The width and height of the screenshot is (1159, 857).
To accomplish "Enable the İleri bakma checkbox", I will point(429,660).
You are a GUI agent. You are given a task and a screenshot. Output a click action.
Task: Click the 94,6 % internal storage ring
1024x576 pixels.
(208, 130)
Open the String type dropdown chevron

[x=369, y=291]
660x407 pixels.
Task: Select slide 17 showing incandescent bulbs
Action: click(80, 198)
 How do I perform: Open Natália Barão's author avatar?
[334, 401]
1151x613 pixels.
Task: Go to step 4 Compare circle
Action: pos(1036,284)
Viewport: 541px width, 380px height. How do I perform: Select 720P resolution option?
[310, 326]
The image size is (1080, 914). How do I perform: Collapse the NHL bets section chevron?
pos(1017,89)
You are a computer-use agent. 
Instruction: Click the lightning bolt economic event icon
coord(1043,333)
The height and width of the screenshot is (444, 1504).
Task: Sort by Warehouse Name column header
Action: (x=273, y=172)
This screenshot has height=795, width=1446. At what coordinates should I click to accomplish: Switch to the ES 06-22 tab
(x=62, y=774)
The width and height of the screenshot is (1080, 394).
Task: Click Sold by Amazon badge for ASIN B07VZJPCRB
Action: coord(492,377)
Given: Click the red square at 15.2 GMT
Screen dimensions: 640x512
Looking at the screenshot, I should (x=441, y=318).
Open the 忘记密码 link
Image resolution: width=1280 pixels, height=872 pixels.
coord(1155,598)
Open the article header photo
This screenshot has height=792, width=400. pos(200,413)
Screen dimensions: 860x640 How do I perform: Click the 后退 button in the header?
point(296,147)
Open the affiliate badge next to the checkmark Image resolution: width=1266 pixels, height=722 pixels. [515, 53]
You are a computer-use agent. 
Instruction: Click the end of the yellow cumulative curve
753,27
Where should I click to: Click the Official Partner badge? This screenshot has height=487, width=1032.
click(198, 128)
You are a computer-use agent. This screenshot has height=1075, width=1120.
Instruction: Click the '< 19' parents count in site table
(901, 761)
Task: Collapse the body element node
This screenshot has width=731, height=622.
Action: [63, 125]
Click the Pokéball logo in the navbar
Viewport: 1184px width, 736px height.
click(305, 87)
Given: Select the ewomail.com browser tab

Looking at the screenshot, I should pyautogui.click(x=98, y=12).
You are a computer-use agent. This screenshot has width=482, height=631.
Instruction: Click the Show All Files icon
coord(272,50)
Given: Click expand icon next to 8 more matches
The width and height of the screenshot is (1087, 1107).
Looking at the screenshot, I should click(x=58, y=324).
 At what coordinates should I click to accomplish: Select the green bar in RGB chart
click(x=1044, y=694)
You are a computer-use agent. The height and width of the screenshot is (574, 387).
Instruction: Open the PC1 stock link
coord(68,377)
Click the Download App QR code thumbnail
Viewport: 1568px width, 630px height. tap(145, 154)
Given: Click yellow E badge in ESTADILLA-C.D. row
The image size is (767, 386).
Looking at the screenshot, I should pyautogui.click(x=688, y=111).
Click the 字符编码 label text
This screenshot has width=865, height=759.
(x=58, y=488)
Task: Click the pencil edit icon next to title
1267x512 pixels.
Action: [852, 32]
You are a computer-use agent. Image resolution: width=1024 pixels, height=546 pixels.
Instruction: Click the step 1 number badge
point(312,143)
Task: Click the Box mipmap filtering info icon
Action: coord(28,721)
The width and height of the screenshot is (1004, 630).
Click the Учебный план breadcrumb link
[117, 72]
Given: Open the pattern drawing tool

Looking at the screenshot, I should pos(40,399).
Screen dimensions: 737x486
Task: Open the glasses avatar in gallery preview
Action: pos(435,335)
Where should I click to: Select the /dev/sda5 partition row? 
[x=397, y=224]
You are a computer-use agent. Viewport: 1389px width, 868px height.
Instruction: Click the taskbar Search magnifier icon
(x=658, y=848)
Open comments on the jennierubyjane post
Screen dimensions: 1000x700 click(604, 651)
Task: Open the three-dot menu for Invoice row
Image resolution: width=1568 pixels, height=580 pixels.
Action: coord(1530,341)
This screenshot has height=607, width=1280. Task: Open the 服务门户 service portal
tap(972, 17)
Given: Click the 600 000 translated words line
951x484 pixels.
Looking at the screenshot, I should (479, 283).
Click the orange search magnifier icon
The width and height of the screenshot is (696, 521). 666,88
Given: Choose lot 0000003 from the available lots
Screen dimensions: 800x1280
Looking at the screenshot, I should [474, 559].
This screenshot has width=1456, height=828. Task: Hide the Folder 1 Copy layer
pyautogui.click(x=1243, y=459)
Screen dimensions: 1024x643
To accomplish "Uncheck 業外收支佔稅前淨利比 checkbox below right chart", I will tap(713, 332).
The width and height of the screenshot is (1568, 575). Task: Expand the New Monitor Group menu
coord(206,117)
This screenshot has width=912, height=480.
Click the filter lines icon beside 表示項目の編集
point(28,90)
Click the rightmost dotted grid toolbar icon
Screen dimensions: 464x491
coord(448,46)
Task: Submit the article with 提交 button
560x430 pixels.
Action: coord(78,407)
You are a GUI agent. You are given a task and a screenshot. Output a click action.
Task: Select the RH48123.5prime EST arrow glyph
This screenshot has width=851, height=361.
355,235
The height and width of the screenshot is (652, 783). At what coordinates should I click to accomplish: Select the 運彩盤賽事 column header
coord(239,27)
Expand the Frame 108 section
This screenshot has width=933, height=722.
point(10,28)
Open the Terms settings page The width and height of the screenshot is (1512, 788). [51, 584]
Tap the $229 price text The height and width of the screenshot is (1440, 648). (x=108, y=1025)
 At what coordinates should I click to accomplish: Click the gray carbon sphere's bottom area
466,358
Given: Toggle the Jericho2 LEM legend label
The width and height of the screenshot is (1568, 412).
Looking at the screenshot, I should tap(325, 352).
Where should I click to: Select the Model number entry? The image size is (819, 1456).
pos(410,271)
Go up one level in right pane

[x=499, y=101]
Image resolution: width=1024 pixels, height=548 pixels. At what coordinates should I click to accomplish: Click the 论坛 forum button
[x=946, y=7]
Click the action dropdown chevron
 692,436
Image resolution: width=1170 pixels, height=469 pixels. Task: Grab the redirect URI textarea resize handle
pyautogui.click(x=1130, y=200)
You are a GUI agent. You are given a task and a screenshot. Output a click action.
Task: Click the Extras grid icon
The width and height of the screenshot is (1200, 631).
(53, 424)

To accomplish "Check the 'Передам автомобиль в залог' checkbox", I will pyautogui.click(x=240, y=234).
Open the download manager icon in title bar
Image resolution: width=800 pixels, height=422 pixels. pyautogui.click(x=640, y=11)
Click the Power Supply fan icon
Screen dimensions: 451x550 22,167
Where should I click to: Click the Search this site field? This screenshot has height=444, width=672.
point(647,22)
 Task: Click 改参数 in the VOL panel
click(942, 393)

════════

Review the entries above and return every line where "grid" appears.

**Written solution**
Click the rightmost dotted grid toolbar icon
Task: Click the Extras grid icon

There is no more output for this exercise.